Task brief
The lines from the beginning of the records below through the one holding "You are a GUI" are to be copied exactly; leave the pictures out.

---- Source data

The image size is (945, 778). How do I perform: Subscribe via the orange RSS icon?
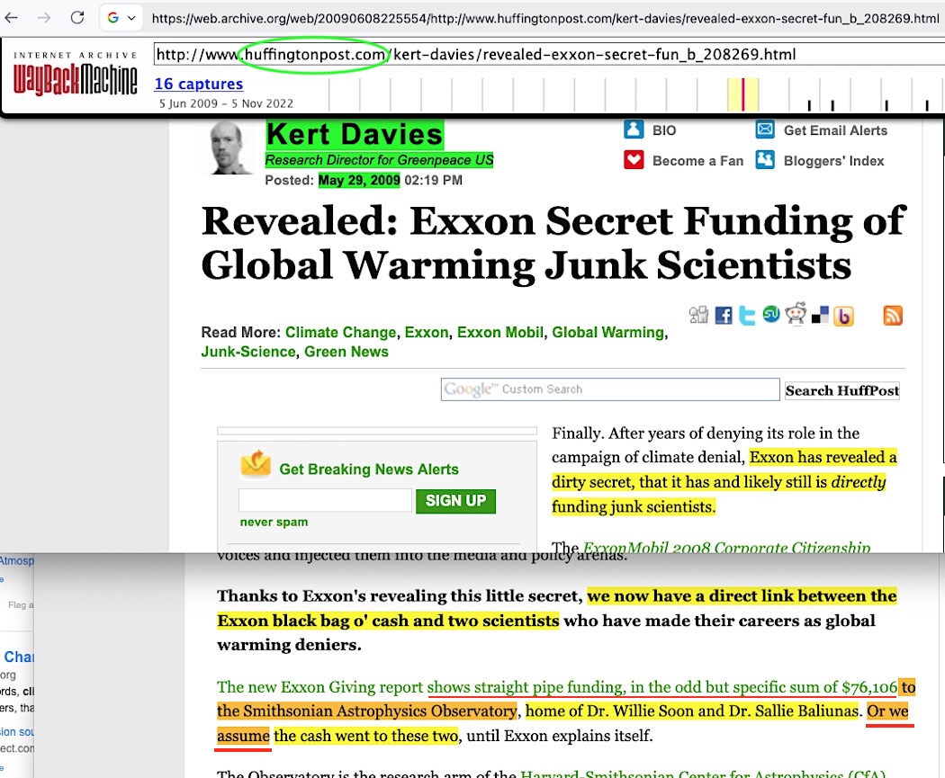coord(893,316)
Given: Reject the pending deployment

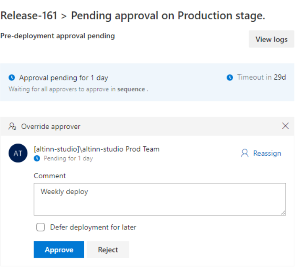Looking at the screenshot, I should 108,250.
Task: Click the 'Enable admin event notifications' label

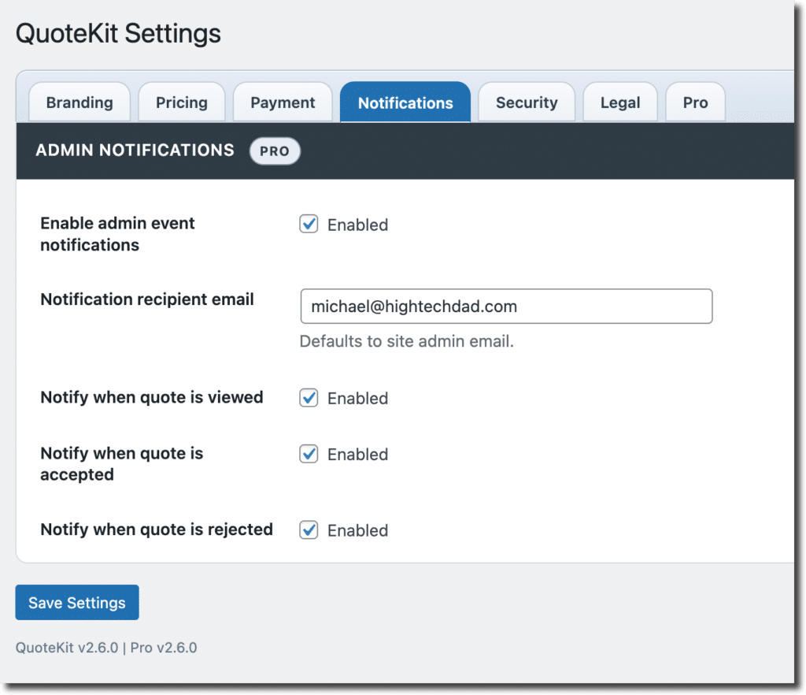Action: (117, 234)
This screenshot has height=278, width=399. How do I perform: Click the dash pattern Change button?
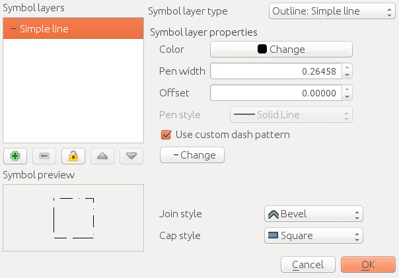[x=192, y=155]
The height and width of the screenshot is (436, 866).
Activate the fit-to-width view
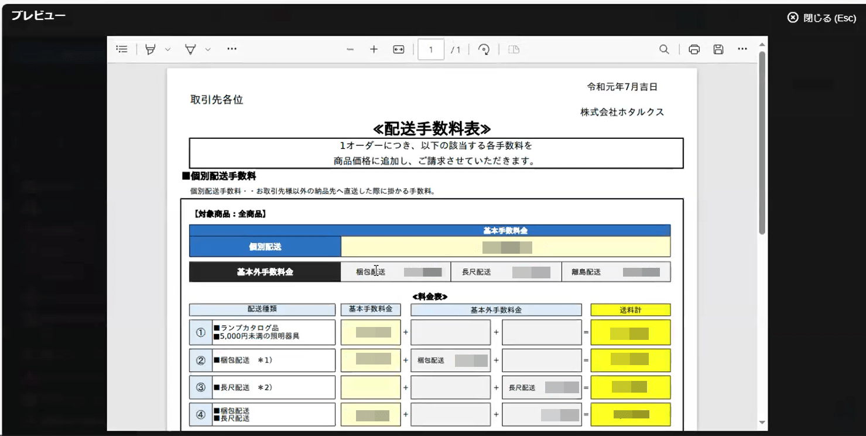[x=398, y=49]
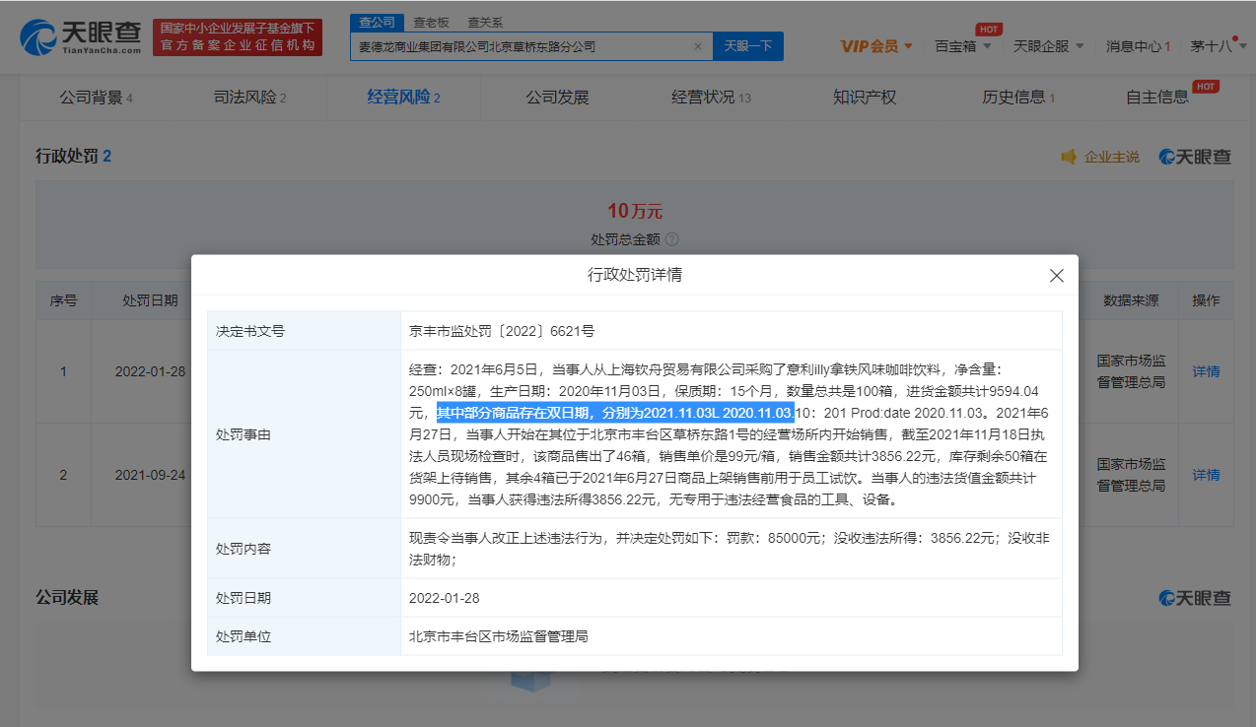Click the VIP会员 membership icon

tap(870, 44)
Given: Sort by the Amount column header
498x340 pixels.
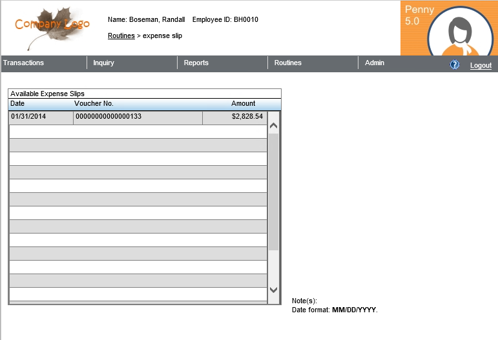Looking at the screenshot, I should [244, 104].
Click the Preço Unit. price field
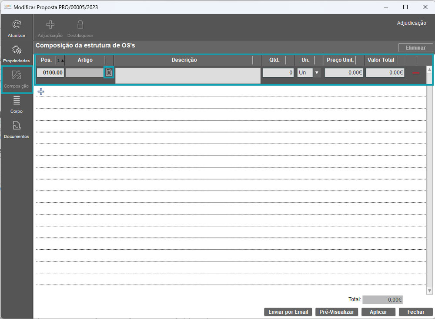Image resolution: width=435 pixels, height=319 pixels. click(x=344, y=73)
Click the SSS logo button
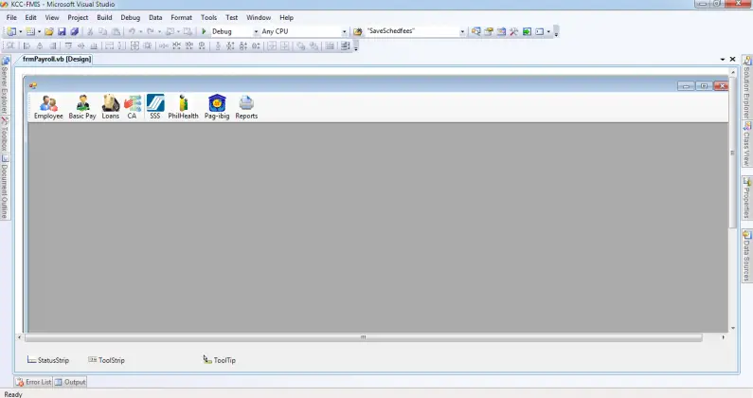This screenshot has width=753, height=398. pos(155,107)
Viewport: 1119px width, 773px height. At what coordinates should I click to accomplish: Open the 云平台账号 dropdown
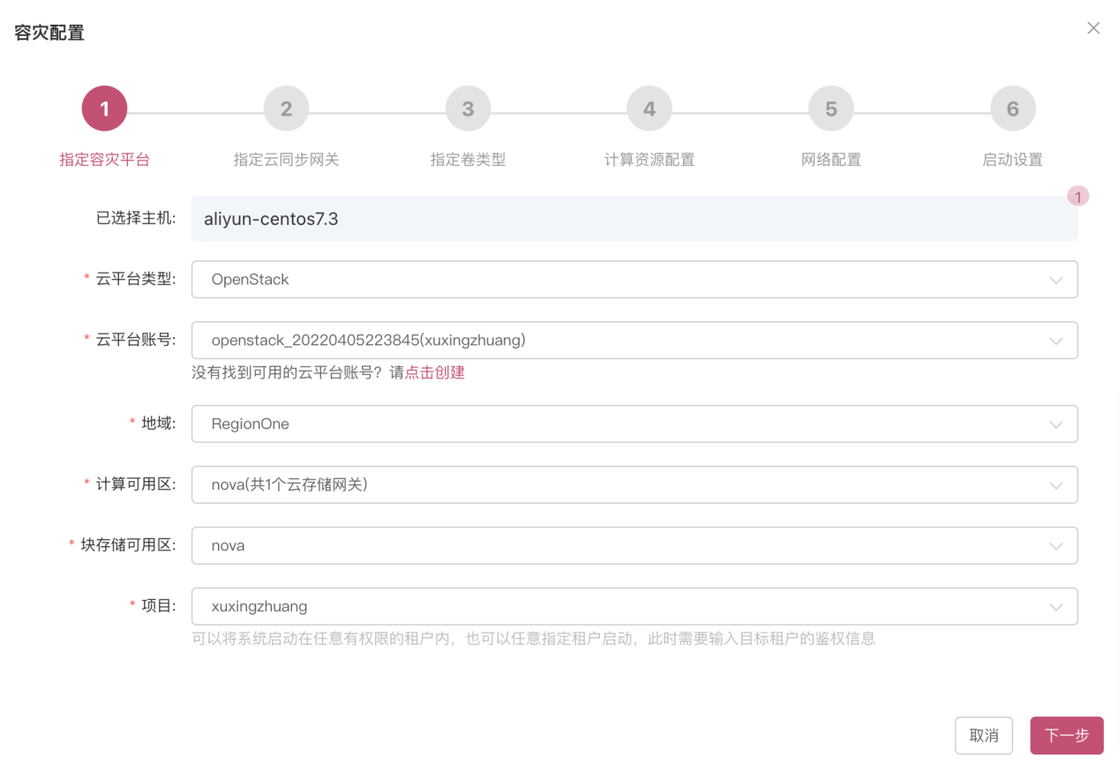tap(1055, 340)
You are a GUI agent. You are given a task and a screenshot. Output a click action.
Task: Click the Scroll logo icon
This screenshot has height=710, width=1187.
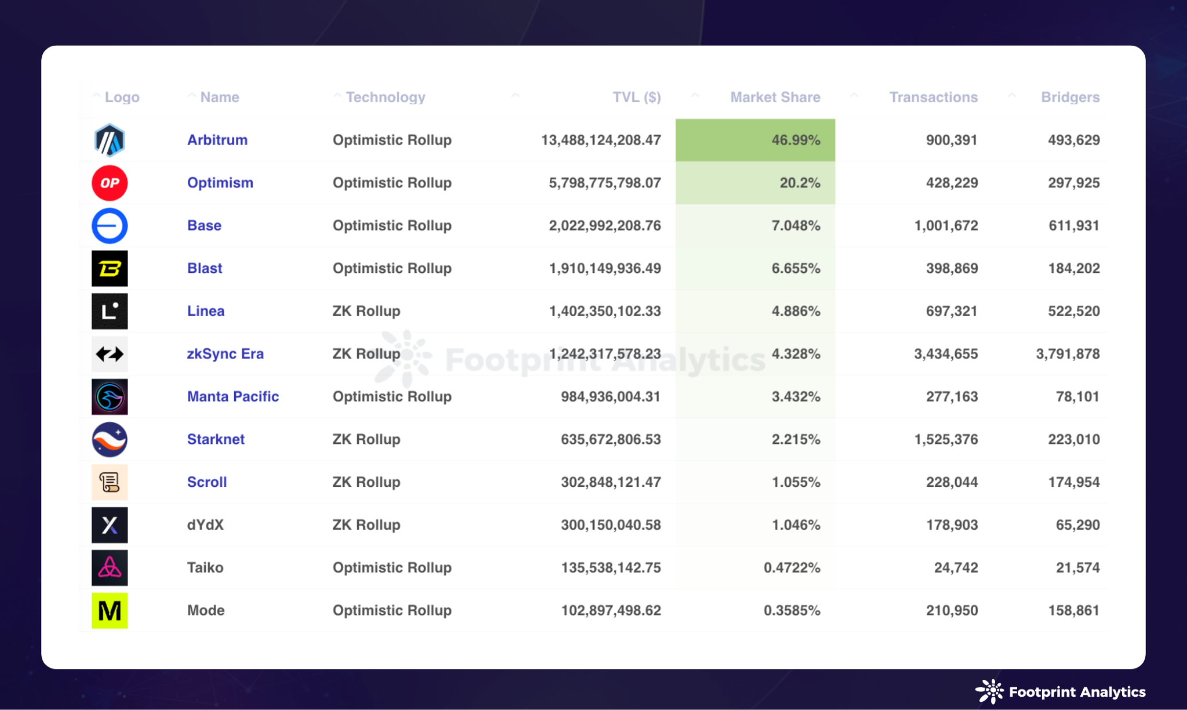[x=110, y=482]
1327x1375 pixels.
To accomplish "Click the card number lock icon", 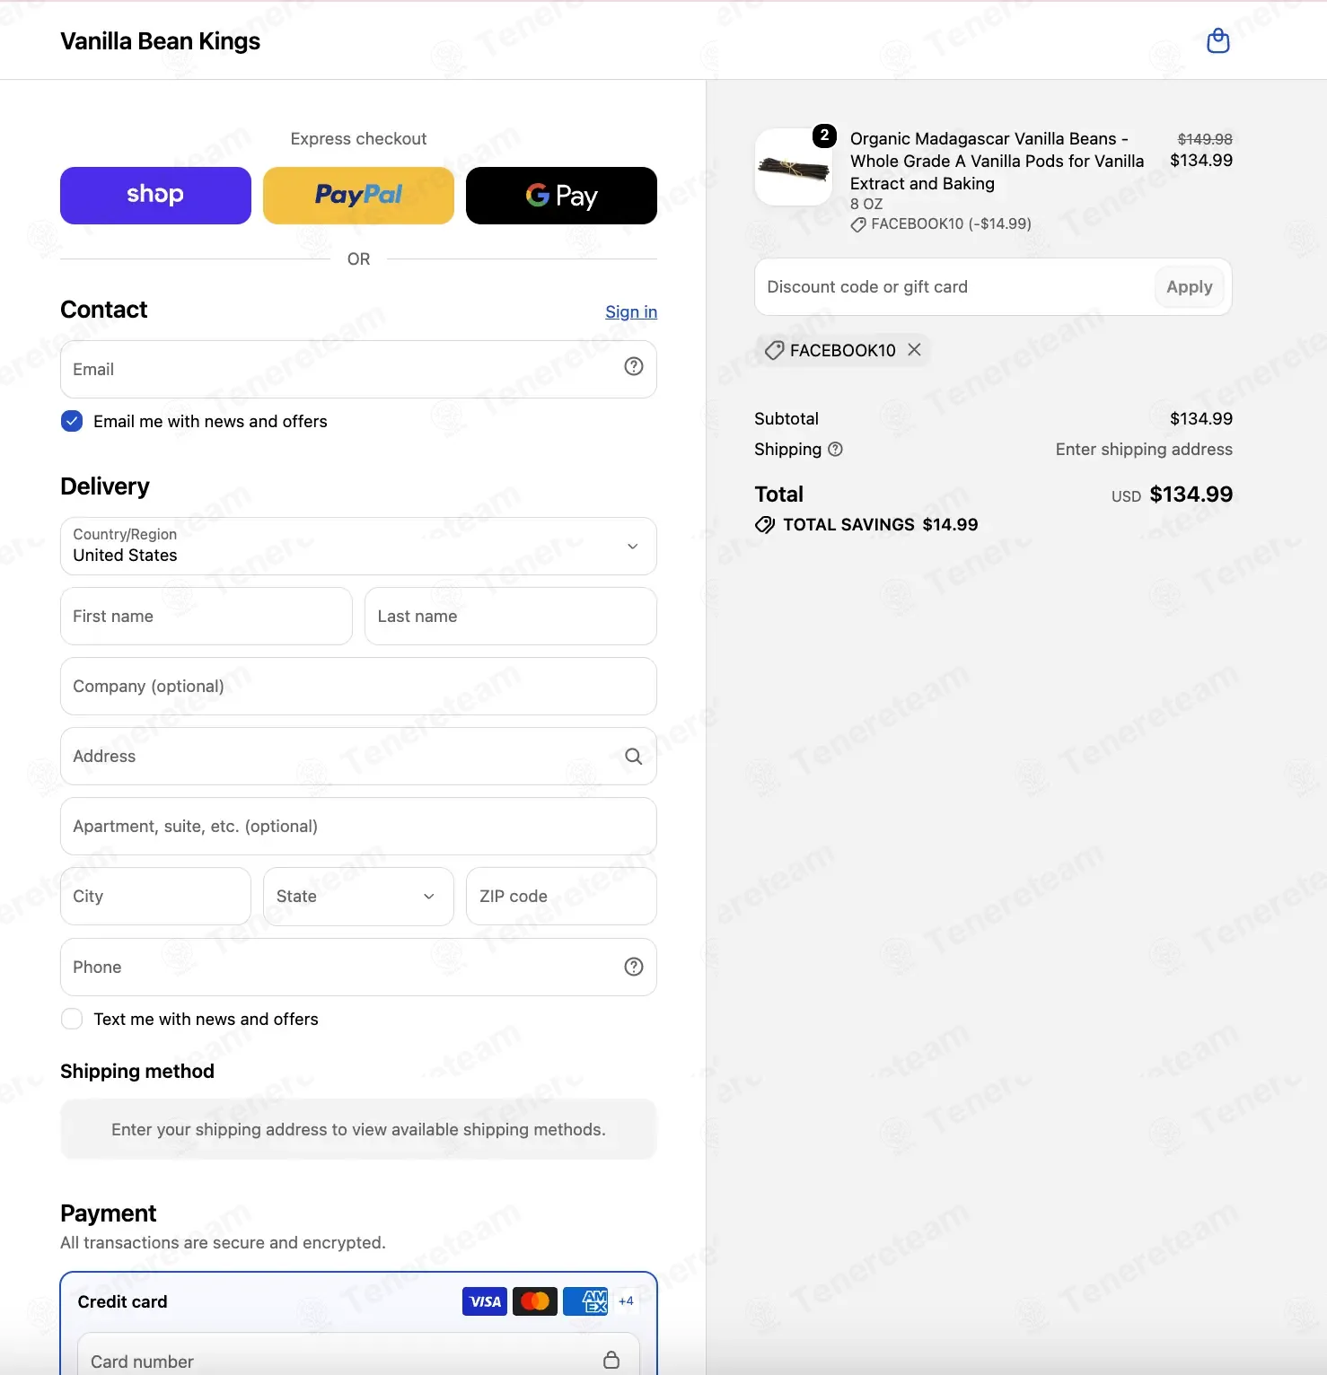I will pos(611,1360).
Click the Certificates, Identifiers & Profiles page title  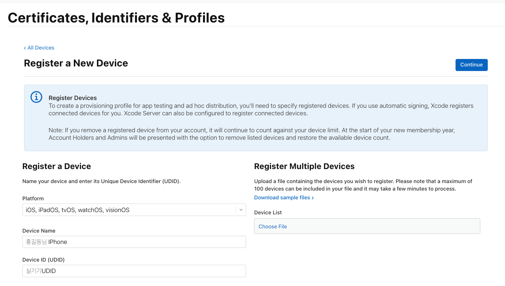click(x=116, y=18)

--------

Finished task
The image size is (945, 778). How do I perform: Subscribe via the orange RSS icon?
coord(893,316)
Given: Reject the pending deployment

Looking at the screenshot, I should 108,250.
Task: Click the 'Enable admin event notifications' label

Action: (117, 234)
This screenshot has height=278, width=399. How do I perform: Click the dash pattern Change button?
[x=192, y=155]
The height and width of the screenshot is (436, 866).
Activate the fit-to-width view
[x=398, y=49]
Click the VIP会员 membership icon

tap(870, 44)
Given: Sort by the Amount column header
498x340 pixels.
Looking at the screenshot, I should [244, 104].
Click the Preço Unit. price field
Image resolution: width=435 pixels, height=319 pixels. click(x=344, y=73)
Click the SSS logo button
This screenshot has width=753, height=398. pos(155,107)
Viewport: 1119px width, 773px height. At what coordinates should I click to accomplish: Open the 云平台账号 dropdown
tap(1055, 340)
You are a GUI agent. You are given a task and a screenshot. Output a click action.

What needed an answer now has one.